Use builder pattern to setup “Arrange” of tests

Builder patterns is a great way to set up “Arrange” of our tests. Steve Smith has written an excellent post on how builder pattern can help keep our tests neat.

Try to use rich libraries such as Shouldly or Fluent Assertion

Shouldly and Fluence Assertion are assertion frameworks which focus on giving great error messages when the assertion fails while being simple to use. They provide an extensive set of extension methods that allow us to specify the expected outcome of the tests in TDD and BDD-style. These libraries are not also not specific to a test engine such as XUnit or NUnit, so if different projects use different test engines, we still have one consistent way of Assert.

Try to use Libraries such as Autofixture, Bogus to generate test/ fake data

The libraries such as Autofixture and Bogus make it easier for developers to do Test-Driven Development by automating non-relevant Test Fixture Setup, allowing developers to focus on the essentials of each test case. The idea is also not to reinvent the wheel by creating our own “Random-Fixture” library.

Assert Mocks

So many times, I have seen code which “mocks” dependencies outside the class not being asserted. Not asserting mocks takes the value out of the unit tests. A test may be green even when the code is broken. All the major mock libraries such as NSubstitute, Moq, Rhino.Mocks provide an excellent way of asserting the mock result such as is the method called with the right parameters, how many times the method is called, and so on.

If you can’t mock, use real dependencies. But still have a test.

When we write unit tests many times, we restrict our tests within a boundary such as a single class. However, many times it is not trivial to limit the test within the class for all the right reasons. In such cases, it acceptable to have tests which go beyond the boundary. Be pragmatic rather than restricting yourself to the traditional definition of tests.

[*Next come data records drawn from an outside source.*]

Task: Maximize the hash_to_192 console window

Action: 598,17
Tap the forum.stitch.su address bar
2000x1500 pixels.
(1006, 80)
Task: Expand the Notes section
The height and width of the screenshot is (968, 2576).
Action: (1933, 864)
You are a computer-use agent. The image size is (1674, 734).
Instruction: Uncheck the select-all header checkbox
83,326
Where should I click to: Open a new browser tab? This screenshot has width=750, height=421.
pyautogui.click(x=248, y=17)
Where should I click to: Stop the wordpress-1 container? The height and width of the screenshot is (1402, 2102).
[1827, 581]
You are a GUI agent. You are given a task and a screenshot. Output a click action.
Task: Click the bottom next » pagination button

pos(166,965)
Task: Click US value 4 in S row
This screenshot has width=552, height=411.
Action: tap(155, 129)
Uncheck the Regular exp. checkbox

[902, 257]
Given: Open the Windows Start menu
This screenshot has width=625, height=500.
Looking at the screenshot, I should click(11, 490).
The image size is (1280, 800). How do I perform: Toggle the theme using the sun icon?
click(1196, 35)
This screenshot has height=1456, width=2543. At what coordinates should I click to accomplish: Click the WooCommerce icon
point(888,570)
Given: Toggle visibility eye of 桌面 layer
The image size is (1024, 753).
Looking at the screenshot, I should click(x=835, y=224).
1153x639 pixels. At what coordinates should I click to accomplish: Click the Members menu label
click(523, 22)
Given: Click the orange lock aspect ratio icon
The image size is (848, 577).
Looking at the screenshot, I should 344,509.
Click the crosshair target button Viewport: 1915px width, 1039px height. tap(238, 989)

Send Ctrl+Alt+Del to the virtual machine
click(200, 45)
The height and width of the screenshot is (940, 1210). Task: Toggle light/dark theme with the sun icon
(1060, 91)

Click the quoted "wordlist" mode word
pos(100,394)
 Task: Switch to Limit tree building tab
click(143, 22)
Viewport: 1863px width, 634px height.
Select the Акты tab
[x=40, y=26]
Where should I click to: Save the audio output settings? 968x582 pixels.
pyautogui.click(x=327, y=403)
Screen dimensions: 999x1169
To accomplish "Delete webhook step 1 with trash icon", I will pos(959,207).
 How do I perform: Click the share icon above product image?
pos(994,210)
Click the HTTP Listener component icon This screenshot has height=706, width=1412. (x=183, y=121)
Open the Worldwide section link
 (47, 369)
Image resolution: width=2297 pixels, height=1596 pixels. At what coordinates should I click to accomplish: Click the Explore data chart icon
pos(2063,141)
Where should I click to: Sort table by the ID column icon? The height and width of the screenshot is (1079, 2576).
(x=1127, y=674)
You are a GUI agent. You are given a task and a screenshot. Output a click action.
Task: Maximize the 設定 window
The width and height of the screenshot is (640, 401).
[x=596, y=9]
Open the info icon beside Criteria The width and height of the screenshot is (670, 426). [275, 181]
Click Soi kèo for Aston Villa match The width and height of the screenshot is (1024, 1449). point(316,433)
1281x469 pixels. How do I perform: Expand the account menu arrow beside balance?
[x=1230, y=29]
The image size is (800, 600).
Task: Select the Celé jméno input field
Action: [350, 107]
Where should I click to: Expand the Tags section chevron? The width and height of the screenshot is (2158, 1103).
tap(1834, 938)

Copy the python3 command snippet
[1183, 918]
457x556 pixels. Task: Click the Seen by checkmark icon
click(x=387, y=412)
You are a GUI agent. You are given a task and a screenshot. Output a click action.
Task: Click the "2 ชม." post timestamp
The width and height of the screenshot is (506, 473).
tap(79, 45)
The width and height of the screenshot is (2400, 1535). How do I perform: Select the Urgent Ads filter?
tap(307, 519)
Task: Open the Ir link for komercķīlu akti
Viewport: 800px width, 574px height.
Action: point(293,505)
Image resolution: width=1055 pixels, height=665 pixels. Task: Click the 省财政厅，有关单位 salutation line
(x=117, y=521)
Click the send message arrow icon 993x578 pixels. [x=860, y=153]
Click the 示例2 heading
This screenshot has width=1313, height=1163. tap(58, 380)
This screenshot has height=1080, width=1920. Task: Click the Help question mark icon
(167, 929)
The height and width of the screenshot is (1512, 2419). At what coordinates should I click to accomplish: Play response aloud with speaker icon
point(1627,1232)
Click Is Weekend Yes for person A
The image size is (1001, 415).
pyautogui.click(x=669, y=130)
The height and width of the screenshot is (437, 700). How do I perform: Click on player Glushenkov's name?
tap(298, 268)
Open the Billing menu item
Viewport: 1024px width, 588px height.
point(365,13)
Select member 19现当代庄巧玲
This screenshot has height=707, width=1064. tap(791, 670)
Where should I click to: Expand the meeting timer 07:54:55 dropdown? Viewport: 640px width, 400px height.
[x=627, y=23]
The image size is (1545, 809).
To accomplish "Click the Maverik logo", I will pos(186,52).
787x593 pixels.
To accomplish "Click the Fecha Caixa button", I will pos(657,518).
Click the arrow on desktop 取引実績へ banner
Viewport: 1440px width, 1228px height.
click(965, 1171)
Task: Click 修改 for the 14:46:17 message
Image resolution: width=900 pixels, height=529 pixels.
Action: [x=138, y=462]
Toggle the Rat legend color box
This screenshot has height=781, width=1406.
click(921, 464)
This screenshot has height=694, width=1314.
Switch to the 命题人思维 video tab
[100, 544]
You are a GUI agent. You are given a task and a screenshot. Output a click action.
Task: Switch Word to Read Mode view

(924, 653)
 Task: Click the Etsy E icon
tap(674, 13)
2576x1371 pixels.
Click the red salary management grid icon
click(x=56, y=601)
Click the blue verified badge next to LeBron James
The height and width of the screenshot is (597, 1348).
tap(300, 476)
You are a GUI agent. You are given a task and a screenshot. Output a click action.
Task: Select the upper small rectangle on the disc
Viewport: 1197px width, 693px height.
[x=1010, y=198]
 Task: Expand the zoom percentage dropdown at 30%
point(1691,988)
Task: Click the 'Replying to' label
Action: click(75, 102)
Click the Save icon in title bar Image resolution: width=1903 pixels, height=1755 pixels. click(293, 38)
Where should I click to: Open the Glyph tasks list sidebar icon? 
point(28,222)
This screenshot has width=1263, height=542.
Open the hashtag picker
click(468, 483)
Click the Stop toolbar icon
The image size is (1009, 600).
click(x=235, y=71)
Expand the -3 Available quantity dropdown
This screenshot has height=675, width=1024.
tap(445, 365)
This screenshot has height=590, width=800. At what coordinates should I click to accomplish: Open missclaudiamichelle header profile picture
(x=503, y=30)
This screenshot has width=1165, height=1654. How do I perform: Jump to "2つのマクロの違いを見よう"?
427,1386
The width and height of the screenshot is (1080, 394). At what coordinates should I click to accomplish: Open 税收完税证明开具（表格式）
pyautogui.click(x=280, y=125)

For repositories, have functional tests if it makes sense.

Our repositories do much heavy lifting. They talk to an external data source and act as an interface between our business logic and database. Writing unit tests for repositories is hard. Repositories cannot be mocked easily, and the in-memory database does emulate the same behaviour as a real “database”. In such a scenario, it is better to have functional tests rather than fighting unit tests.

Try to have an integration test for every Acceptance Criteria of your user story

As a developer, the onus is on us to validate if requirements in the user story are clearly defined and if we have met all the acceptance criteria specified in a user story. Integration tests are a way to prove that. In a CI/CD world, every commit is a release candidate and keeping code quality high is very important. If a QA can find a glaring bug in our story or then it reflects inadequate dev testing.

Wrapping up

I do not claim the above list to be the best or recommended practice, instead consider them as a suggestion and do what works best for your team. I hope you the post helps you to think deeper about how can improve your test suite.